═════ Extracted data

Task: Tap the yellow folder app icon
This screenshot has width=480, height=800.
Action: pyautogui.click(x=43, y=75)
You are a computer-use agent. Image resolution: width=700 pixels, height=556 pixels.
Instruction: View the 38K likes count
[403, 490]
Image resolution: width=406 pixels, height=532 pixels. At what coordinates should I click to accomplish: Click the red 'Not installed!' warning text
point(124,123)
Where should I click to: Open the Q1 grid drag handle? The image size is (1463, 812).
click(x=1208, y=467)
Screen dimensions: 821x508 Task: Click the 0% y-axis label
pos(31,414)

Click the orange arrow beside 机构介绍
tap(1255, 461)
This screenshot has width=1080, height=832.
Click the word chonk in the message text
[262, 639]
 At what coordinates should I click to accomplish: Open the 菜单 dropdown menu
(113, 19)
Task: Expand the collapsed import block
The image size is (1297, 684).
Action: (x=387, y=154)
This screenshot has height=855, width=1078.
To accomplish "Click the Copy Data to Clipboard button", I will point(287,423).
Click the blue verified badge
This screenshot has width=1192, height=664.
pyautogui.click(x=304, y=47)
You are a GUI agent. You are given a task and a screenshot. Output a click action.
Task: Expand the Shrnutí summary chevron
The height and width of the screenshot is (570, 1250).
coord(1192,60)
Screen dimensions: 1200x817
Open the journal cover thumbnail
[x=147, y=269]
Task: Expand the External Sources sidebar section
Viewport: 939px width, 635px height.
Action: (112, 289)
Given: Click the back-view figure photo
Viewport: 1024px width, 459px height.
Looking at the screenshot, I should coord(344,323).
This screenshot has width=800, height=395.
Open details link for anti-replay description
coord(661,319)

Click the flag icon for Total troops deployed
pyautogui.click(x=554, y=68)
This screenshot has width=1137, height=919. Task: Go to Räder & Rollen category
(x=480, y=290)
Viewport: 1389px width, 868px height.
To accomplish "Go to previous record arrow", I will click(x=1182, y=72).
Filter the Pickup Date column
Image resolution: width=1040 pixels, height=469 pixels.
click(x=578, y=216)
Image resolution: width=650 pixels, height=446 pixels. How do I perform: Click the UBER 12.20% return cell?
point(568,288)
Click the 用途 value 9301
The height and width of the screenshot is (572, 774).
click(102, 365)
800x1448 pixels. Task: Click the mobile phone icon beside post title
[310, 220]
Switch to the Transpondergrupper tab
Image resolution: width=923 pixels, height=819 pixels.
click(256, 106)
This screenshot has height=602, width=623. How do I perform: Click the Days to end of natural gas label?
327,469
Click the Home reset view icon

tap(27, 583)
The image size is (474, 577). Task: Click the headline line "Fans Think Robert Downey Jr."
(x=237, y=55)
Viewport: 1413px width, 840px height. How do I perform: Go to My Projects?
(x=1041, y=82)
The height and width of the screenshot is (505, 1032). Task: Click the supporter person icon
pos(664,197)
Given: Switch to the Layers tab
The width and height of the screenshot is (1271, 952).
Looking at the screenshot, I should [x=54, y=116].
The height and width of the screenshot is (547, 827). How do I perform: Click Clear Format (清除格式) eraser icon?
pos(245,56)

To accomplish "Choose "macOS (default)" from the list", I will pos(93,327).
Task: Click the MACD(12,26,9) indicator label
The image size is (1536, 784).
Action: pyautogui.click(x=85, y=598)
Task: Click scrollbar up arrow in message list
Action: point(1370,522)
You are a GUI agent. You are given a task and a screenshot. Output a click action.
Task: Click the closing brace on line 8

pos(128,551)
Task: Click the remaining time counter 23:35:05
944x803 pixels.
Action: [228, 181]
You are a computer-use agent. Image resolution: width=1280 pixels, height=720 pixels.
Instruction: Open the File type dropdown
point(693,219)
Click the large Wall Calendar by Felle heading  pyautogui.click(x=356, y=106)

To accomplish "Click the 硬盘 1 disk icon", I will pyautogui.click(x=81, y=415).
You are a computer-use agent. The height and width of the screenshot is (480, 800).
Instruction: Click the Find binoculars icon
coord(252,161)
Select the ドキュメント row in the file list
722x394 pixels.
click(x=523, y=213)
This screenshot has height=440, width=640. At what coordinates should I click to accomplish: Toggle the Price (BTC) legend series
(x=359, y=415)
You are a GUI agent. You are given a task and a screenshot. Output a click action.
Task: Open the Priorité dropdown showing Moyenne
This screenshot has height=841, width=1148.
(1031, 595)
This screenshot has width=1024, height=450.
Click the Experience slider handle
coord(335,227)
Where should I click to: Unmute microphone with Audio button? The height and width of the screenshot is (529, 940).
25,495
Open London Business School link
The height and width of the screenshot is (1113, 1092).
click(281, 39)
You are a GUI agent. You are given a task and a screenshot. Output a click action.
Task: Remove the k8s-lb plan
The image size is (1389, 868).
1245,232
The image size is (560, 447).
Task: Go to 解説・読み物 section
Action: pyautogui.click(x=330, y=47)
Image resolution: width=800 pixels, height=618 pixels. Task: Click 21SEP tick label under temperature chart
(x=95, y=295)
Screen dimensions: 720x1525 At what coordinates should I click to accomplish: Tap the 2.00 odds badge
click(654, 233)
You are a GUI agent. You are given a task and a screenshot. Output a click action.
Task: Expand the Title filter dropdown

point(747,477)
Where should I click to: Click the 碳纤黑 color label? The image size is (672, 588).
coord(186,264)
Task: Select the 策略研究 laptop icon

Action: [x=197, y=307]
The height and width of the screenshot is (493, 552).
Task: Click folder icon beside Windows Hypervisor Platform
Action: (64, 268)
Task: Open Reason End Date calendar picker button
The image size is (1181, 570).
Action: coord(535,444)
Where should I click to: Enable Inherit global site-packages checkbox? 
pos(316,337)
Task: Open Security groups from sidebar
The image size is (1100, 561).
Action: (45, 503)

══════════

## Activity
Quote verbatim the line containing "The image size is (1181, 570)." and every line after it through the end of the records above.

## Written solution
The image size is (1181, 570).
Action: coord(535,444)
Where should I click to: Enable Inherit global site-packages checkbox? 
pos(316,337)
Task: Open Security groups from sidebar
The image size is (1100, 561).
Action: (45, 503)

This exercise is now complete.